## Exercise description
Gather all lines in the entries below that include the word "Clear".

***** Records to use *****

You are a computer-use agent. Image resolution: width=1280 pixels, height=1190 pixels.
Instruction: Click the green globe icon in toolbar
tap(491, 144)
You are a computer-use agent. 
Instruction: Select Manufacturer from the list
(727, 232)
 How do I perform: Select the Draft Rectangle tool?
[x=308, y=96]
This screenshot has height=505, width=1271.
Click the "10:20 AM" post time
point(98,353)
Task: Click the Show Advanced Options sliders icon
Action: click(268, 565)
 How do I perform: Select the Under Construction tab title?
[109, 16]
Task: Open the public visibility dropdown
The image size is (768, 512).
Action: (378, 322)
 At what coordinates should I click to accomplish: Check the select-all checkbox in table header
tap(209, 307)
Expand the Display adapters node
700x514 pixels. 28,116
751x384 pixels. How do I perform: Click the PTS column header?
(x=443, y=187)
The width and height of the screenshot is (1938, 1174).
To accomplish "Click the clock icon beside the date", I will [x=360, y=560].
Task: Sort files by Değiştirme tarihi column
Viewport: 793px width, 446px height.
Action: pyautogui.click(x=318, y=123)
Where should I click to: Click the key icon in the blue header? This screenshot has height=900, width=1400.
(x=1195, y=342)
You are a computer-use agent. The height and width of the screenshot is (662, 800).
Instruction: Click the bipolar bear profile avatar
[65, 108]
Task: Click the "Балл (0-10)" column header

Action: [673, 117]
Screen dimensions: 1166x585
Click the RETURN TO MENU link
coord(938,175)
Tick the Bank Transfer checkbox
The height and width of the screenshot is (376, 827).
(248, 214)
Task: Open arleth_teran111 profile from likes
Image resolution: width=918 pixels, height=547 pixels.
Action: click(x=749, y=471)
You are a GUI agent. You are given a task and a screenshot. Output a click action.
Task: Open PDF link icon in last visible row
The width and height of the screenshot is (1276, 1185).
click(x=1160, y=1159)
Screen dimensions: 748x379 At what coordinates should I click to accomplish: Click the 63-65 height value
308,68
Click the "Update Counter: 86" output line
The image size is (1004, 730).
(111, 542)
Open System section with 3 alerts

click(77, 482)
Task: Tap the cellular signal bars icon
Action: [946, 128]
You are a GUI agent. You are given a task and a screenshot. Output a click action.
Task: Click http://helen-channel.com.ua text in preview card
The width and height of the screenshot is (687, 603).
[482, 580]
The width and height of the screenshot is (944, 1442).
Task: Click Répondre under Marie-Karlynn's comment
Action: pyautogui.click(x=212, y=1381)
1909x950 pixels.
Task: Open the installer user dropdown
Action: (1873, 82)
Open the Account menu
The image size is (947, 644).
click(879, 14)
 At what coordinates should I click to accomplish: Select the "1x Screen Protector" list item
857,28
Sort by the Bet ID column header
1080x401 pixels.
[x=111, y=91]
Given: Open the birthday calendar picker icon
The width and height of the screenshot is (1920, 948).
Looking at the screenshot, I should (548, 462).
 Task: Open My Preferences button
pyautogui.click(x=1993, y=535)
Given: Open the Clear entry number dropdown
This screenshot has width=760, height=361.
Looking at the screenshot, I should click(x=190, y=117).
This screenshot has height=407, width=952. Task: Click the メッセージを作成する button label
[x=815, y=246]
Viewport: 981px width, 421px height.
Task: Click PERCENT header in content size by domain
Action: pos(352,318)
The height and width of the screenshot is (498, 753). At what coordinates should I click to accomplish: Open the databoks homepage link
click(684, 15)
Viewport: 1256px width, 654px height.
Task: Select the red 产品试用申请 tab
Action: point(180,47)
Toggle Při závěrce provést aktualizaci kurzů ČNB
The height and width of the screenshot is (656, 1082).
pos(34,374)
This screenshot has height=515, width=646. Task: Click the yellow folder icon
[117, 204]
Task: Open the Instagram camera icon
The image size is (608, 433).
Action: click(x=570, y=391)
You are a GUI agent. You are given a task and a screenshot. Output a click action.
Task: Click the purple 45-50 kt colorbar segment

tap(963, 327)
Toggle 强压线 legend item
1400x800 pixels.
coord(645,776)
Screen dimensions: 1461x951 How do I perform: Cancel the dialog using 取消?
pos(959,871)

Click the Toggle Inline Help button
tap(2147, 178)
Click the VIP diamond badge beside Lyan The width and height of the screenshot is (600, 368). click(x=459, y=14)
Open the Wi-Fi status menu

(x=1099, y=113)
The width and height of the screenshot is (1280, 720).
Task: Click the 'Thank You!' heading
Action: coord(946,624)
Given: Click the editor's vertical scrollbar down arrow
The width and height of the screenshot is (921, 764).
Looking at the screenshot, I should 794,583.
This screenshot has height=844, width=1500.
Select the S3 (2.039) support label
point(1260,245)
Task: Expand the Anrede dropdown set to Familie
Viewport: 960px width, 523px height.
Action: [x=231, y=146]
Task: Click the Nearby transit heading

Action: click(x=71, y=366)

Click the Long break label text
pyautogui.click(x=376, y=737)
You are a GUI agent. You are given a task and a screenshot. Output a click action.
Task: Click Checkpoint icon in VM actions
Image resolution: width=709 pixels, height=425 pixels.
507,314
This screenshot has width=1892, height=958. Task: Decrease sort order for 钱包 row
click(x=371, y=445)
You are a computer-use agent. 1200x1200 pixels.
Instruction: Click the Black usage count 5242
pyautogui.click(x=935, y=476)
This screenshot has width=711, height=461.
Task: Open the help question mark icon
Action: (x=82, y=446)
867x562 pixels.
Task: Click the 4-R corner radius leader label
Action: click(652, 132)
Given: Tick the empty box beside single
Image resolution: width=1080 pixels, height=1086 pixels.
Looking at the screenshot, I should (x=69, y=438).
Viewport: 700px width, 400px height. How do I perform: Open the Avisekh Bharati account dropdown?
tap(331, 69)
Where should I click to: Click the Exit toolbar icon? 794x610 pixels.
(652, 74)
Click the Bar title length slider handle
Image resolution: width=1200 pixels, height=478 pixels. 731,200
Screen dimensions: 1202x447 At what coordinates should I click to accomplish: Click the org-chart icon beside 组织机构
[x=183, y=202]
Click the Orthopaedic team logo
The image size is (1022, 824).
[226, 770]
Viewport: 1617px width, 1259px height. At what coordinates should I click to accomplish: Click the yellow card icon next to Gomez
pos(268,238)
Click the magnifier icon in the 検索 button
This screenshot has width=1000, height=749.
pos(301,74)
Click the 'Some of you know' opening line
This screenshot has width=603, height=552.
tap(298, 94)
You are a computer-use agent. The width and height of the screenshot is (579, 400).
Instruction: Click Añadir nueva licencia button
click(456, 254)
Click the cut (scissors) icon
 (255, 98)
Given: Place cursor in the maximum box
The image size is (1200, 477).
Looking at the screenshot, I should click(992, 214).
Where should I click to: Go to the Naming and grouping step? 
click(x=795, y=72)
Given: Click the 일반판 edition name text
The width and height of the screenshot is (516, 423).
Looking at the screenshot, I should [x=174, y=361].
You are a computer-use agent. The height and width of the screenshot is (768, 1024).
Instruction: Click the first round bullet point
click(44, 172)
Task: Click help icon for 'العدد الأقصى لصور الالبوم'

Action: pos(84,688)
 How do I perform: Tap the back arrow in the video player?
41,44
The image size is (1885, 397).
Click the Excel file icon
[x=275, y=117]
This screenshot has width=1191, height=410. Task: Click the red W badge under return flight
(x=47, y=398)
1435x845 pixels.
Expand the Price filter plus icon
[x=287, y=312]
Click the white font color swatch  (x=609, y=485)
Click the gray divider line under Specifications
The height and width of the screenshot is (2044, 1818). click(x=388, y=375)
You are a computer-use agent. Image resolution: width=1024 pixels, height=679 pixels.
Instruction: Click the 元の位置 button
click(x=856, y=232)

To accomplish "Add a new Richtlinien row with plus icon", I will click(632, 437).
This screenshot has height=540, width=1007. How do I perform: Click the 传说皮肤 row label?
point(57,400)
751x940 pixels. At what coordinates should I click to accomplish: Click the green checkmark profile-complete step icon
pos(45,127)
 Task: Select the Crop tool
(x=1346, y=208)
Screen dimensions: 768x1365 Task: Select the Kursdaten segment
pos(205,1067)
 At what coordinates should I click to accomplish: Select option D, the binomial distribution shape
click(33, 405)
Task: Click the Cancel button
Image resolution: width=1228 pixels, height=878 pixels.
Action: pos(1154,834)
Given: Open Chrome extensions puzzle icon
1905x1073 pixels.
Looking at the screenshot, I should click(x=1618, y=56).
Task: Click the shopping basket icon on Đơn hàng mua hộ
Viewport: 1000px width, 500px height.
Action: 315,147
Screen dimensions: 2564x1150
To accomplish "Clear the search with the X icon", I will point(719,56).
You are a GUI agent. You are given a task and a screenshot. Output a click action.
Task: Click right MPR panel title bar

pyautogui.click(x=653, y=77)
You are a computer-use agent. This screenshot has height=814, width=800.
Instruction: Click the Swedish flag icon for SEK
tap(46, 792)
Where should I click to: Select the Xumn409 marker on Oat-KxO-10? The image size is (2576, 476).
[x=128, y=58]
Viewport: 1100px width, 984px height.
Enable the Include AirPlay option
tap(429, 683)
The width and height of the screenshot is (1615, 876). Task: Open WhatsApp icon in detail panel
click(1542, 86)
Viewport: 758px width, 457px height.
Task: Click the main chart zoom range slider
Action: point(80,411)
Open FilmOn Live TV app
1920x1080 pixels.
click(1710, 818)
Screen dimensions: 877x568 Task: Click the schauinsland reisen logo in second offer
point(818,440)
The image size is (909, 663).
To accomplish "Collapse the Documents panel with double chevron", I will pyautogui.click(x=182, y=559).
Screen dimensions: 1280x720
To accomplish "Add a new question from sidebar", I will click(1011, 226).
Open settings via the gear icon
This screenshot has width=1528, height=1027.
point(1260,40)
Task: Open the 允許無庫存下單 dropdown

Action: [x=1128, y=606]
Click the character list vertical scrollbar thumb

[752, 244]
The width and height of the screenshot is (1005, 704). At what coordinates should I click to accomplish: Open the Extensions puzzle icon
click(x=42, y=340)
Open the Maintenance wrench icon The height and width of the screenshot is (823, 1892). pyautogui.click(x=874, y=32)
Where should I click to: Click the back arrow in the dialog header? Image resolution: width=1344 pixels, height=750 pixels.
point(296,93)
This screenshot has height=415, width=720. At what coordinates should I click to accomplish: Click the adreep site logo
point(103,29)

*****

## Response to the task
Given: Open the Clear entry number dropdown
To accomplish "Clear the search with the X icon", I will point(719,56).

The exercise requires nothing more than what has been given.